----- THE RECORDS -----
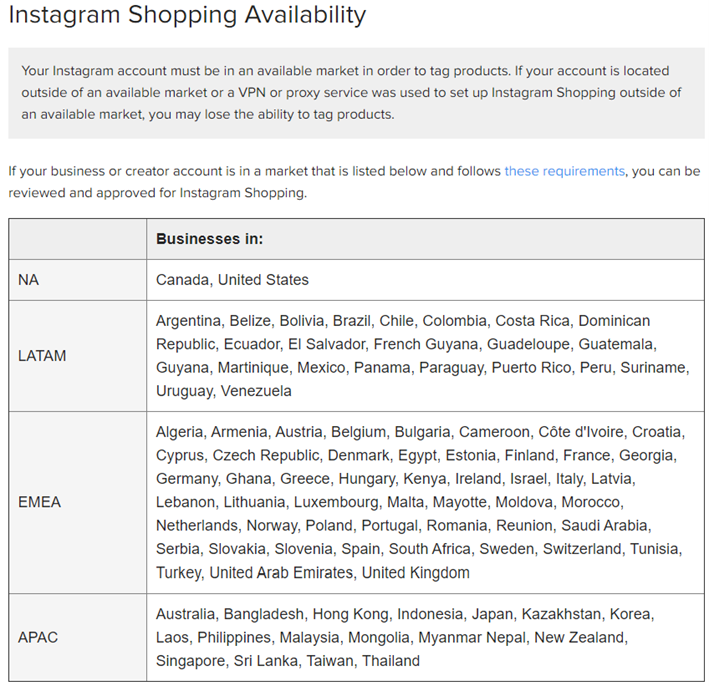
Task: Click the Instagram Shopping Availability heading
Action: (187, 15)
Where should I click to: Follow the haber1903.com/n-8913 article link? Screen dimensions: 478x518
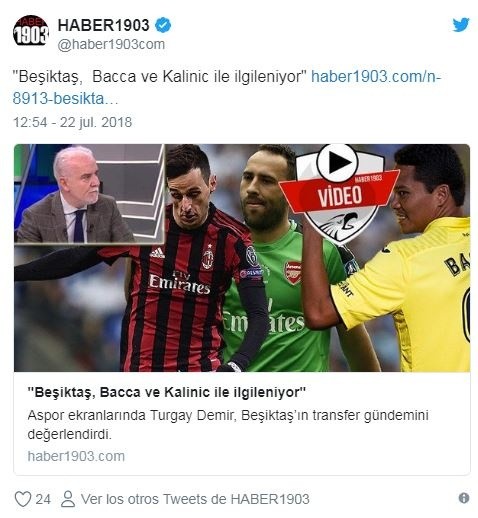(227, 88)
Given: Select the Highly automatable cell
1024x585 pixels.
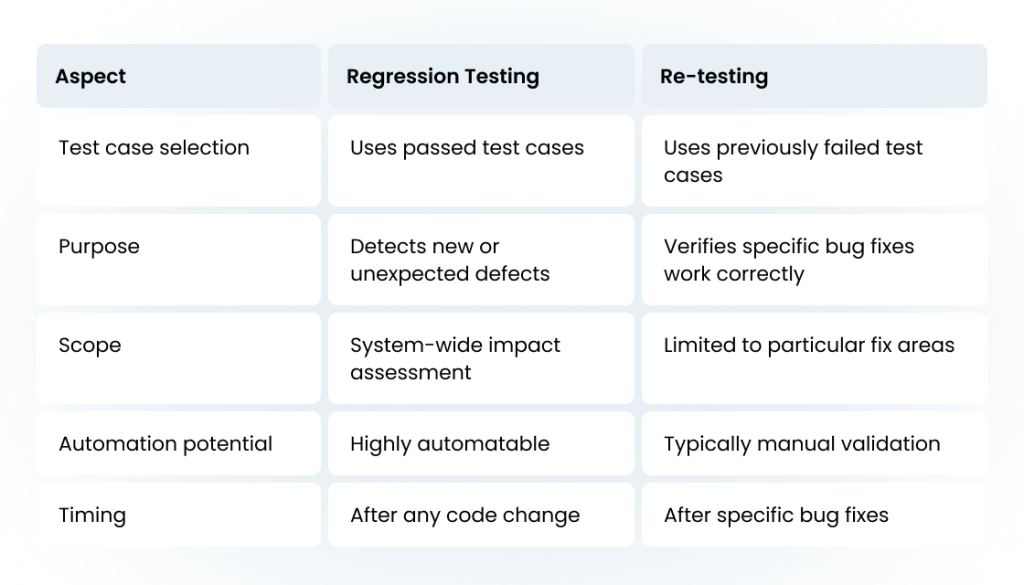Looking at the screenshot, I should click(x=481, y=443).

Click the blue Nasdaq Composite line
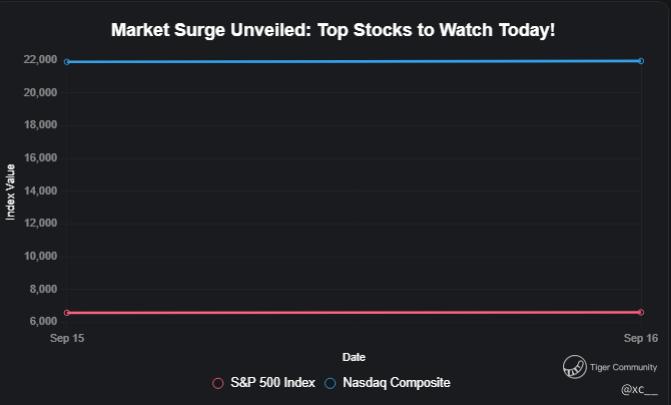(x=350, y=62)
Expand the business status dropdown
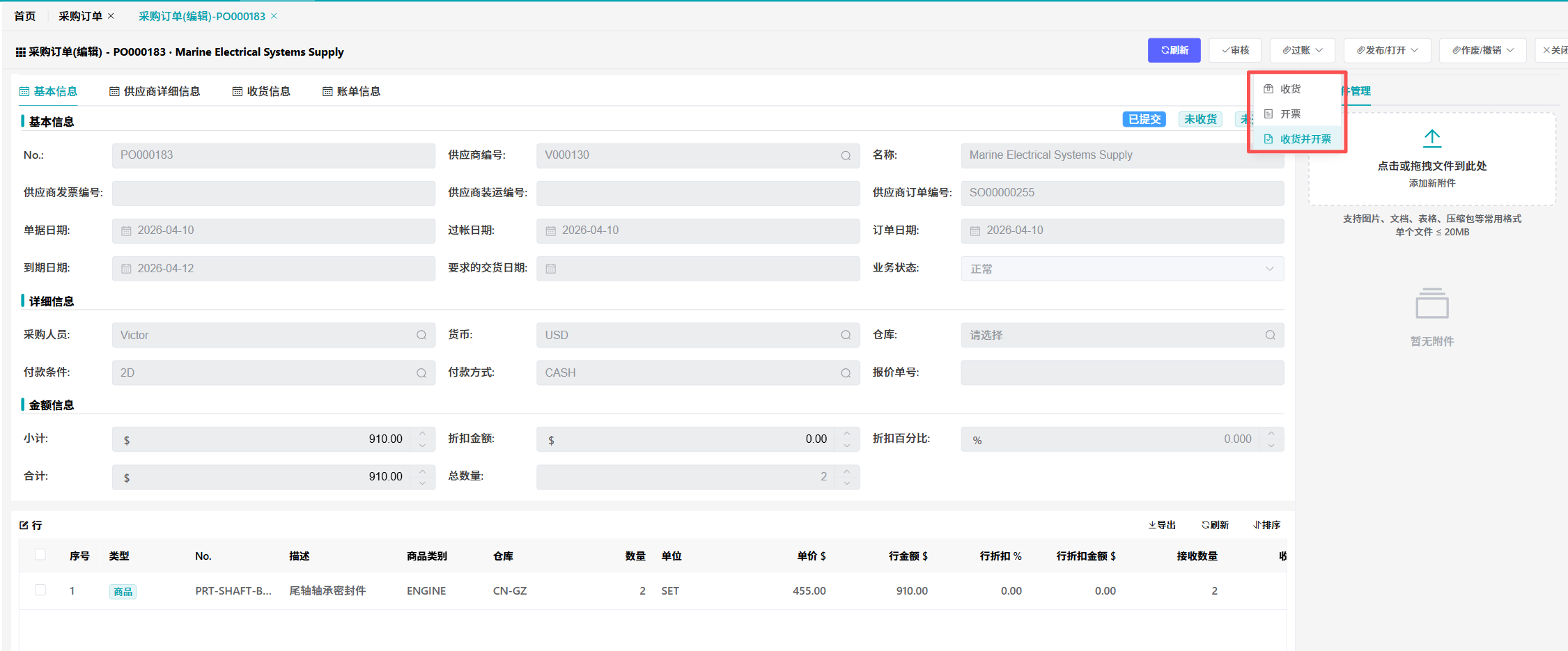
-----
----- THE RECORDS -----
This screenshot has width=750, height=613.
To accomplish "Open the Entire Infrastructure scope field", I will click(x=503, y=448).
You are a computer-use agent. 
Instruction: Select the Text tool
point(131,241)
-----
----- THE RECORDS -----
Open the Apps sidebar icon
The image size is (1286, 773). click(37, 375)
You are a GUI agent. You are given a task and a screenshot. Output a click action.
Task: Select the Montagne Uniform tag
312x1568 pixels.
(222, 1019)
-----
> [AIM OF THE EXERCISE]: Your output should be the lines above from the one that contains "Where should I" through the one that contains "Expand the business status dropdown", word for word, with pictures left out.

> [OUTPUT FOR THIS TASK]:
Where should I click to: Follow the haber1903.com/n-8913 article link? Screen dimensions: 478x518
(227, 88)
Given: Select the Highly automatable cell
1024x585 pixels.
Looking at the screenshot, I should click(x=481, y=443).

Click the blue Nasdaq Composite line
(x=350, y=62)
Expand the business status dropdown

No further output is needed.